The labor required for the operation of an SMB unit is also relatively low. A single operator can monitor the unit, and from
time to time, a second operator is required for preparing the feed or for recovering the product from the dryer.
The cost of equipment installation is still relatively high mostly because of the cost of the unit and the amount of ancillary
tanks required to operate the system. Nonetheless, this cost will eventually decrease as more units are sold around the world.
It is quite possible that for a separation with a decent productivity (2 kg of feed/day/kg of CSP or better) and relatively
high annual volumes, the price of the product falls into the range of $75–150/kg — all included.
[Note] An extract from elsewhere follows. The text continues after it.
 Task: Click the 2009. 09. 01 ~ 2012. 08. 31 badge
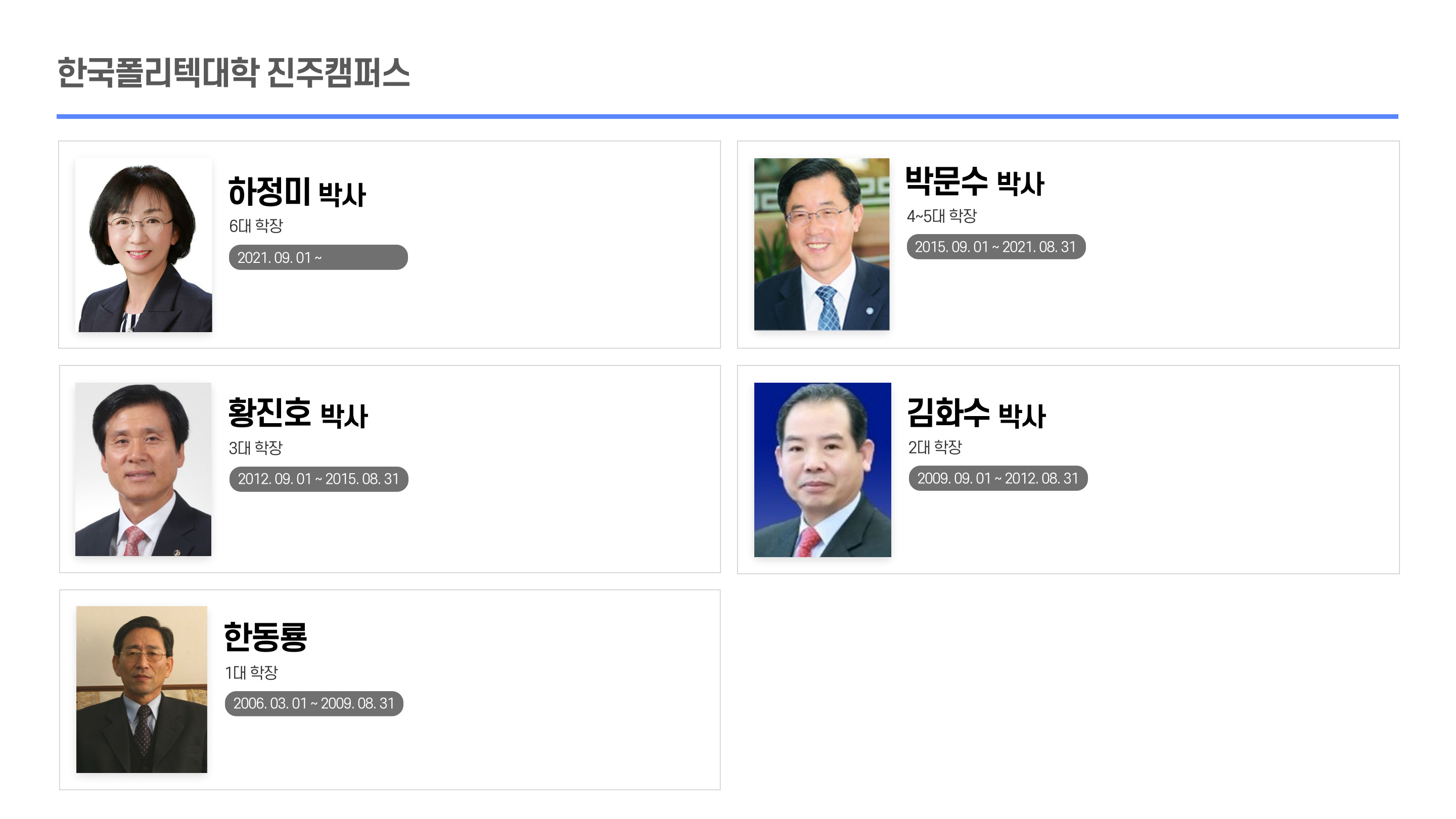point(998,478)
SMB is not limited to chiral separations. Any separation that can be turned into a binary separation is potentially an excellent
candidate for SMB. Removal of troublesome impurities by SMB is a good example. Troublesome impurities are closely related
to the main product or are dimers or trimers of the product and are very difficult to remove. Sometimes multiple crystallizations
are required to meet the final product specifications.
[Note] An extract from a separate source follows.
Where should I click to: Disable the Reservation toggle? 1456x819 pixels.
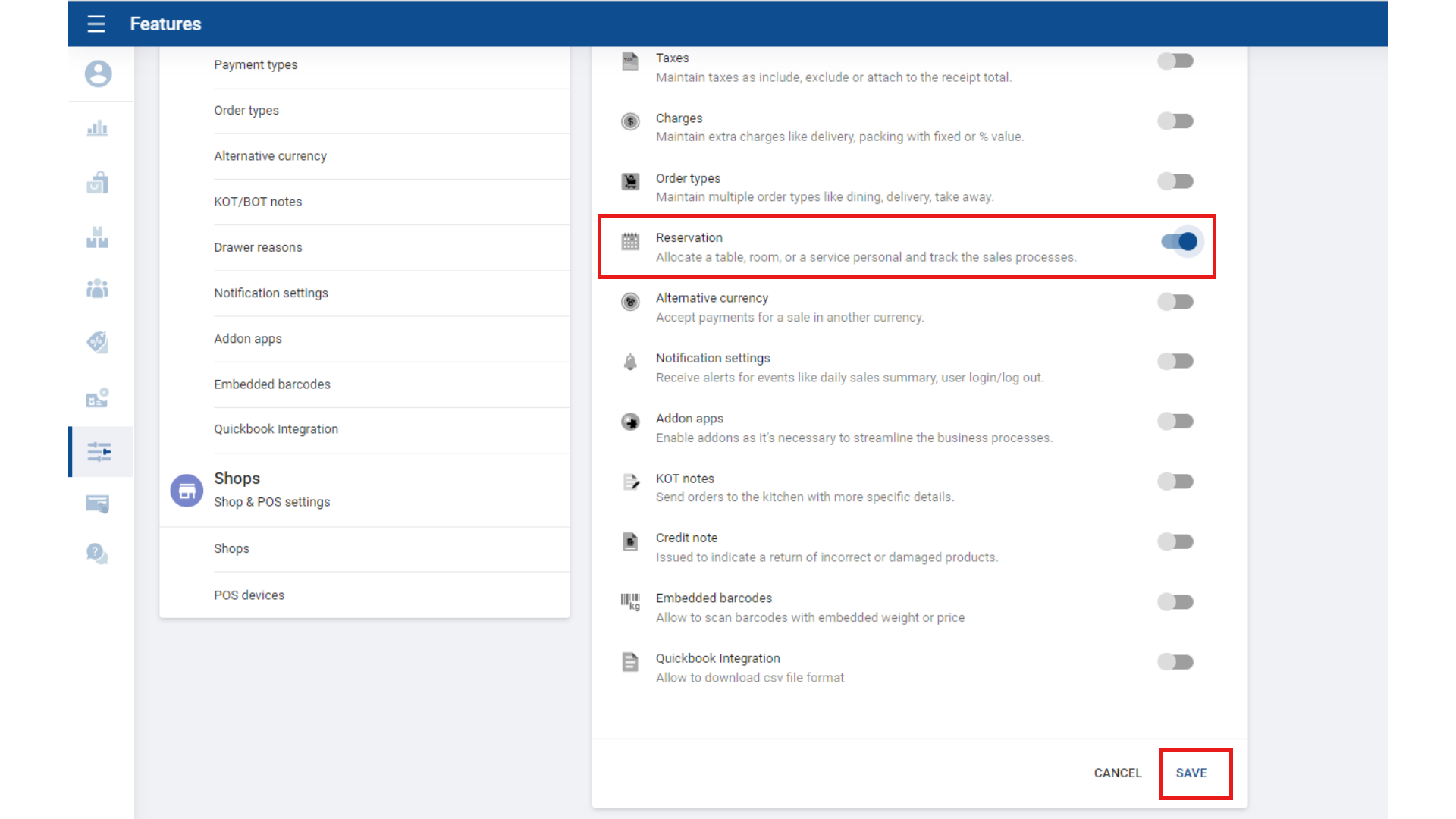click(x=1179, y=242)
As an example, at AFC we purify a natural product by SMB. There are numerous impurities in the natural product, but one in
particular that is very difficult to remove by traditional purification processes. Removal of this impurity by crystallization
would result in a substantial loss of the expensive natural product to the mother liquor, which in turn makes crystallization
a very expensive technique. Work was undertaken at AFC to develop a commercially viable SMB process to achieve high purity
and high recovery of the natural product. The chromatogram of the feed analyzed under the SMB conditions shows only two peaks,
but each peak represents the combination of several species. The SMB not only removes the troublesome impurity but it also
removes a significant portion of the other impurities, thereby bringing the product total purity from ~75% to >96%.